In a note to clients, O'Shaughnessy said he believed a combination of regulatory risk as well as recent overall market weakness has created very attractive valuations for exchange companies. He noted that all four publicly traded U.S.-based exchanges (including Nasdaq OMX [NDAQ] and NYSE Euronext [NYX]) are each down more than 10% over the last four weeks and are currently trading well below their average forward multiples.
"[W]e believe the growth prospects of the exchanges are underappreciated right now," the analyst wrote. He noted that trading volumes are generally running at "very healthy" levels, and said he "believes there are good reasons to expect continued growth in these volumes, particularly in futures contracts".

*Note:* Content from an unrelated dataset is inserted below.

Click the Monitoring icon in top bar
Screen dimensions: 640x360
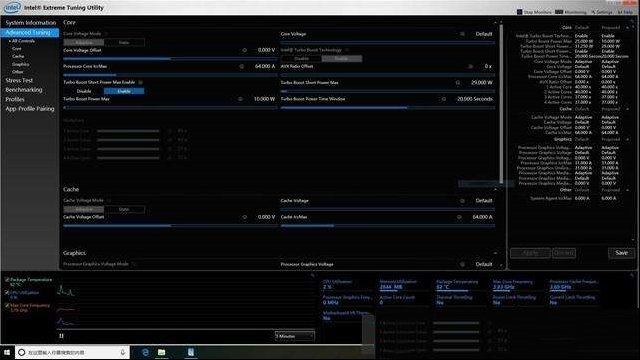[559, 12]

"While there are a multitude of various regulatory efforts currently underway that could potentially impact exchange trading, we believe that, by and large, they will prove either inconsequential or positives for the exchanges," O'Shaughnessy wrote.

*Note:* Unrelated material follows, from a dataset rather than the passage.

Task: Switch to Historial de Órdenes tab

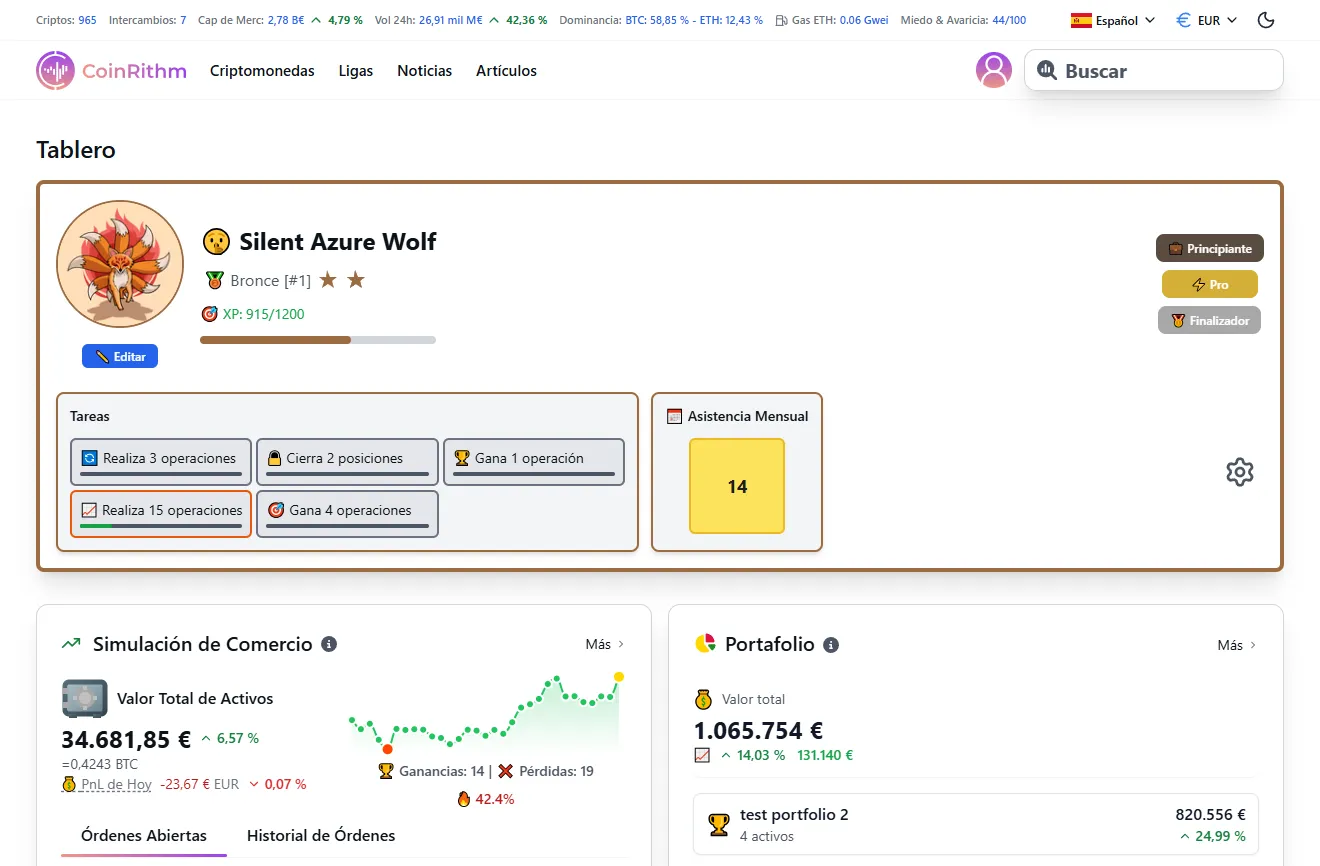Action: pos(320,835)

Regarding IntercontinentalExchange, O'Shaughnessy said he expected "extremely strong" energy trading activity " to continue, and that the company had a strong pipeline of new energy products. He established a price target of $115 on the stock.
"We expect CME Group's shares to perform well due to the pent-up demand in interest rate futures trading," he wrote. He said the recently announced deal to acquire an interest in the Dow Jones index business should add to earnings in the long term. O'Shaughnessy established a price target of $330 on CME.
Nordstrom Inc.: Jesup & Lamont analyst Barbara Wyckoff reiterated a buy rating on shares of department-store operator Nordstrom Inc. (JWN) on Feb. 11.
In a note to clients, Wyckoff said she was raising he fourth-quarter earnings per share (EPS) estimate to 82 cents from 77 cents, representing a 162% increase over the 31 cents the company reported in the year-earlier quarter. "[O]ur new estimate could be still low given the high quality of the fourth-quarter sales," she said, noting that Nordstrom's comparable-store sales jumped 7.1% vs. a 12.5% decline a year earlier.
Wyckoff also noted that inventory levels were low going into the 2009 fourth quarter and markdowns were "well controlled" compared to the prior year, when aggressive competition forced Nordstrom to match discounts.
The analyst reiterated her $47 price target on the shares. "[The] share price has languished in the past few weeks and we believe that this is a good time to start or add to a position," she wrote.